Research supports the Orton-Gillingham approach

If your child has an I.E.P., this description of a reading program should be on the I.E.P.:"Independent scientific, replicated research supports the use of a reading and spelling system that is simultaneously multisensory, systematic, and cumulative with direct and explicit instruction in both synthetic and analytic phonics with intense practice." Return to Top

The Wilson Reading System is a research-based reading and writing program designed for students (grades 2-12 and adults) who have difficulty with decoding (reading) and encoding (spelling). It is a complete curriculum that has 12 steps, beginning with phoneme segmentation. Its main goal is to teach students language and word structure through a carefully planned program. The program was developed in Massachusetts in the 1980s by Barbara A. Wilson, based on knowledge gained from working with adults with dyslexia using Orton-Gillingham methodology at Massachusetts General Hospital's Language Disorders Unit, and with students in an after-school reading clinic founded with her husband, Ed Wilson. The Wilson Reading System, published in 1989, is now commonly used in various settings throughout the United States and several other countries.

Background

Although initially designed for older individuals with dyslexia, Wilson Reading System is now appropriate for students with decoding or word-level deficits. It provides an organized, sequential system with extensive controlled text to help teachers implement a multisensory structured language program. WRS is also useful for students who can’t read or write English but are able to speak and understand. It is extensively used with older individuals and middle school students. One of the unique characteristics of the Wilson Reading System is that it was designed for students beyond grade 2.

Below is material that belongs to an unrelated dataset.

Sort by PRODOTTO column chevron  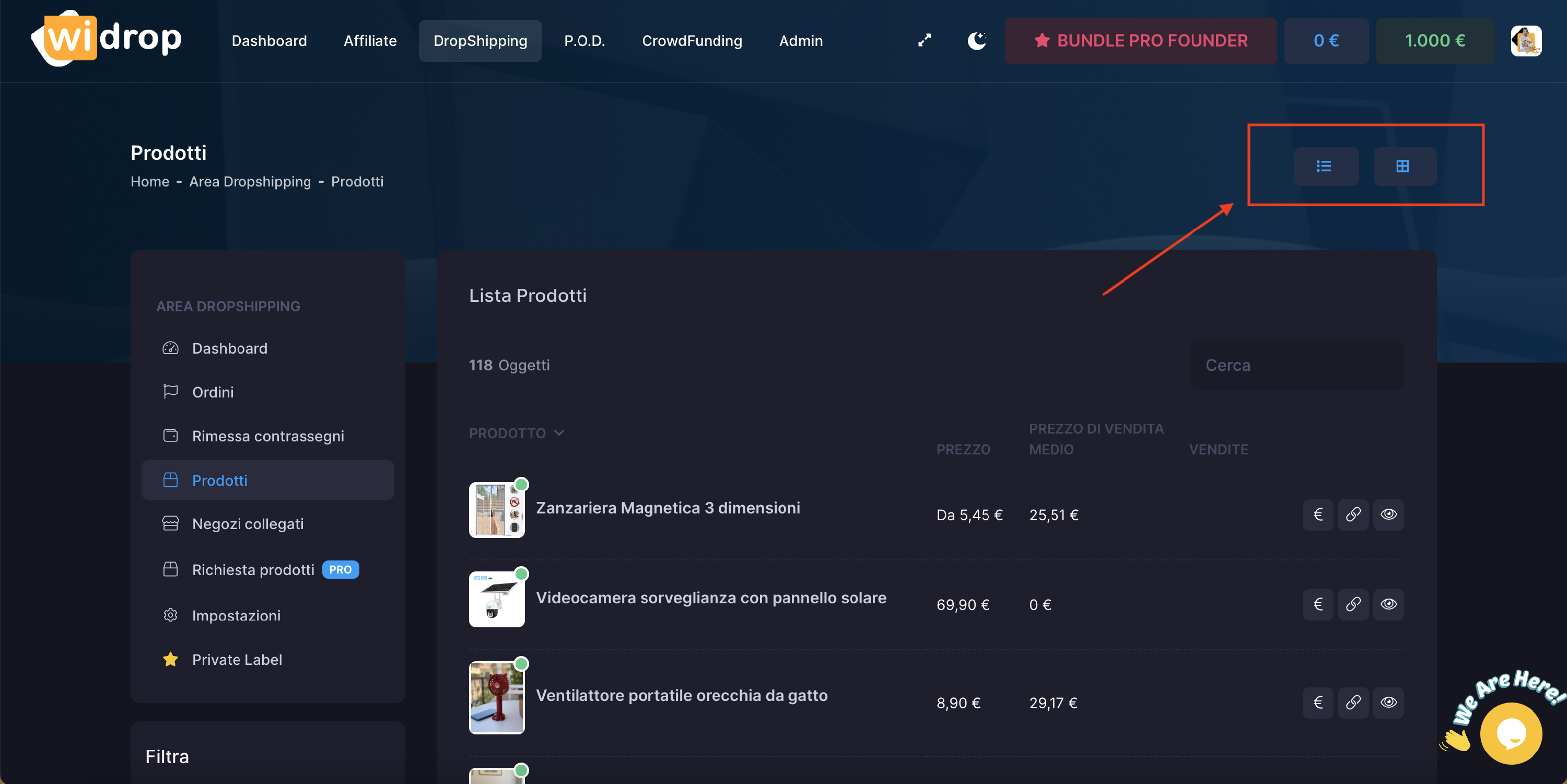559,432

Students who are enrolled in WRS experience a planned, integrated procedure and learn methodically. The teaching plan is based on continual evaluation of the students’ needs. WRS instruction is multisensory, organized and cumulative. The WRS uses an exceptional sound tapping system at the beginning of the program to help students learn to distinguish the speech sounds in a word. Wilson students are not overwhelmed with the burden of learning the rules of the language but rather focus on the application of the rules. Comprehension and fluency are two important components of the program.